С другой стороны, футуризм в своих формалистических экспериментах, в своей тяге к универсальному, всеобъемлющему, “космическому” мироощущению и экзистенциальной озабоченности удивительным образом перекликается с эпохой Барокко, что дает о себе знать даже в научной заинтересованности исследователей: редкий барокковед или бароккофил остается равнодушным к футуризму (в то время как обратный интерес наблюдается значительно реже). Даже далекому от филологической проблематики исследователю бросается в глаза преемственность между этими эпохами, о которой писал еще В.Б. Шкловский, а позже — И.П. Смирнов в своей достопамятной статье “Барокко и опыт поэтической культуры начала XX в.” (1979). Примечательно, что составитель рассматриваемого сборника и автор вступительной статьи — киевский литературовед Н.М. Сулыма — известен прежде всего как специалист по барочному театру.
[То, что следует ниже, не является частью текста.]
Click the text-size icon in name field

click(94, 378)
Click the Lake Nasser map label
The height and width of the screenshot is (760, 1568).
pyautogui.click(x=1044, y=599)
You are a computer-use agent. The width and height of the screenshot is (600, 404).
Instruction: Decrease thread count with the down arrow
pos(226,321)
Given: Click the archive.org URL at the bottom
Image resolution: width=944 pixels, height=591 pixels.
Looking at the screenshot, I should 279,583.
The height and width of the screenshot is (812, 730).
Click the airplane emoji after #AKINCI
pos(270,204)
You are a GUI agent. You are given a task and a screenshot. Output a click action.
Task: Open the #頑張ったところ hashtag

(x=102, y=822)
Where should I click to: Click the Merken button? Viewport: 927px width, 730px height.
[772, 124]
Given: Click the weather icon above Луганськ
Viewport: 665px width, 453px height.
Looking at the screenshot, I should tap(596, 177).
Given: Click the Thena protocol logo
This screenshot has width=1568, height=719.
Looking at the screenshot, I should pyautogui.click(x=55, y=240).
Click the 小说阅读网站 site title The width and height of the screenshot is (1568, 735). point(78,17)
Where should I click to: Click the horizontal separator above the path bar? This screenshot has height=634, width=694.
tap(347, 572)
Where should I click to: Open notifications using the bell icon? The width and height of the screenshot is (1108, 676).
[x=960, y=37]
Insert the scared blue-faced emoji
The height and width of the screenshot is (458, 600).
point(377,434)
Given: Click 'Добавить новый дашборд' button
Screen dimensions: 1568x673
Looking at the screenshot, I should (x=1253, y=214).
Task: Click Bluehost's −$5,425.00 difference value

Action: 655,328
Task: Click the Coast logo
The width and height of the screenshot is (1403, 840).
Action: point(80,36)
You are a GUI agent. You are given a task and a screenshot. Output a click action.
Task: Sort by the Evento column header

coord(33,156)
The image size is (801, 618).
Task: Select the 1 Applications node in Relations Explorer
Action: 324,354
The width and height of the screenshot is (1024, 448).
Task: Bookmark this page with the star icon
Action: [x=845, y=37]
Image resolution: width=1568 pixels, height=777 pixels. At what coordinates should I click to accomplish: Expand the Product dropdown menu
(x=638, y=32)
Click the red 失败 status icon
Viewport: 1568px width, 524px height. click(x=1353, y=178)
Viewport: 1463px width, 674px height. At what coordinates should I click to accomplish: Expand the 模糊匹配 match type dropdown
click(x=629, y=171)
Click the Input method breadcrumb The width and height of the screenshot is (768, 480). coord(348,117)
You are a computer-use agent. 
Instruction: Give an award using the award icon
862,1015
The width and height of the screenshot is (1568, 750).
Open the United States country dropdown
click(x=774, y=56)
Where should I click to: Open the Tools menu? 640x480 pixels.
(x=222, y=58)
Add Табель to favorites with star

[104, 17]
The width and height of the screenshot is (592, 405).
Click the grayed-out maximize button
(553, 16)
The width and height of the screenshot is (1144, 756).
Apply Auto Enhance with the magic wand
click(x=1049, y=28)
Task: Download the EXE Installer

Интересно также, что формалистические увлечения футуристов не минули даром для украинской поэзии, но отозвались они не в 1940-х и не в 1960-х годах, а лишь в последнее десятилетие. В современной молодой украинской поэзии “девяностников” нашлось немало учеников, продолжателей и эпигонов Михайля Семенко — две таких довольно заметных поэтических группы были зафиксированы в начале 1990-х в Харькове (“Червона фіра”) и Ивано-Франковске (“Нова деґенерація”). Некоторая “связь времен” прослеживается и в текстах киевской рок-группы “Vоплі Vідоплясова”.

Поскольку антология “AZ UKRБN FUTURIZMUS / УКРАЇНСЬКИЙ ФУТУРИЗМ” издавалась для иноязычных читателей, над каждым словом, состоящим более чем из одного слога, проставлено ударение. Не известно, делает ли это книгу доступнее для венгерских студентов, однако для читателей славяноязычных это делает ее футуристичной выше всяких мыслимых и немыслимых пределов.